副会長の手腕

「よし。これで野球部予算問題は解決だな」

「さすがです。副会長」


 ――あれから一週間、俺は悩みを抱える野球部員の相談に乗り、問題のある生徒をあぶり出した。例として、サボっているやつはもちろん、協調性がない者、いじめとかという残虐な行為を行なっているやつなどは野球部をクビにした。


これにより、150人ほどいた部員を120人まで削減し、彼らの分の予算を頑張っている部員たちに充てることで、予算問題は終息した。


 ――だが、俺も鬼じゃない。いじめをしたやつは問答無用で一年の停学と自宅謹慎にしたのだが、サボり魔と協調性のないやつらは適性のある部活への転部を生徒会総出でサポートする所存だ。その数は30人中、25人ほどだ。

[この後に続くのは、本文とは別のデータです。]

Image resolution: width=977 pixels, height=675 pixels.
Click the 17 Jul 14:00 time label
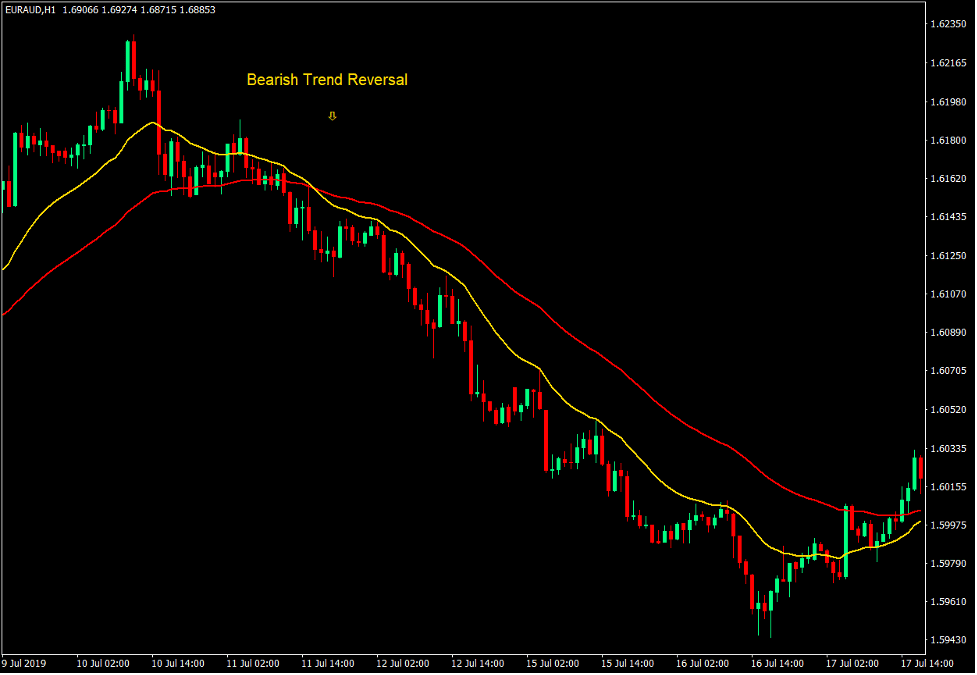click(x=929, y=663)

「ですが、忙しくなりそうなのはここからですね……それにしてもいじめを行なった人以外転部なんて、思い切りましたね」

「ああ。彼らがどんな人間であれ、どんな形であれ、俺が居場所を奪ってしまった。だから、その責任はなんとしても取りたい」

「さすふくですね」

「ん? 今なんと?」

「さすが副会長の略です」

「略すのはやめたまえ……彼らの適正にあった部活の大体は、既に俺の頭の中では決まっている。だから、あとは彼らが首を縦に振るか横に振るかだけで決まるから、野球部予算問題よりは楽ではあるだろうな」

「例えば、どんな人でしょうか?」

「うーむ……例を上げると、二年の兄目大好きクンだな」

「副会長……兄目大輔(あにめだいすけ)君です」

「ああ、すまない。俺としたことが……その兄目クンは、野球選手になれば声優と結婚できるというわけのわからない動機で入部したのだが」

「……本当にわけがわからないですね」


二宮クンは兄目クンの話を聞き、顔が引きつった。


「彼は運動ができず、野球部のキツい練習についていけなかった。それが嫌になり、部活をサボるようになった」

「まぁ運動できない人にとってはハードですよね……」

「だが、聞いた話によれば彼は絵を描くのが上手いらしい。SNSで自分の描いたイラストを掲載しているとも言われている。だから彼にはイラスト部への入部を勧める所存だ」

「たしかにその方が実力を発揮できそうですね……」

「他には一年の鷹虎龍(たかとらりゅう)クンは……」

「副会長、その人いかにも野球をやるために生まれてきたような名前をしておりますが……あと、珍しく名前間違えてませんね」

「ふっ、俺もたまには間違えないさ……で、彼は実力こそはあるが強調性がない。だから、一人でも集中できる水泳部を勧めた」

「たしかに野球はチームありきですが、水泳は自分の身一つだけですもんね」

「ああ。そして、三年生の田嶋一人(たじまかずひと)さんは……」

「副会長。多田野和彦(ただのかずひこ)先輩です」

「すまない。多田野さんは前倒しして引退するそうだ」

「引退してどうするんですか?」

「座教(ざきょう)大学の受験勉強をするそうだ。本来はスポーツ推薦で入学する予定だったそうだが、彼自身はかなり反省して、今からでもがむしゃらに頑張るとのことだ」

「でも、サボってたせいでスポーツ推薦が水の泡っていうのも、それはそれでもったいないですね……」

「仕方ない。自分でまいた種だ。で、どうだろうか。今あげたのはほんの一部だが、既に過半数以上は彼らに合った場所は決めてある。あと数人ってところだ」


ふっ、さすが俺。生徒たちの要望に応えるだけでなく、次の居場所を作ったり守ることもできた。

……ふっ、さすが成司寿人様だ。


「副会長、やっぱりすごいですね……いつも自惚れてばかりいるキザ野郎ってイメージだっただけに、見直しちゃいました!」

「おいおい二宮クン、結構辛辣ではないか」

「ですが、すごいと思ったことは本当なので」

「ふっ、もっと褒めてもいいんだぞ」


俺はまたいつも通り、かっこよく髪をかきあげた。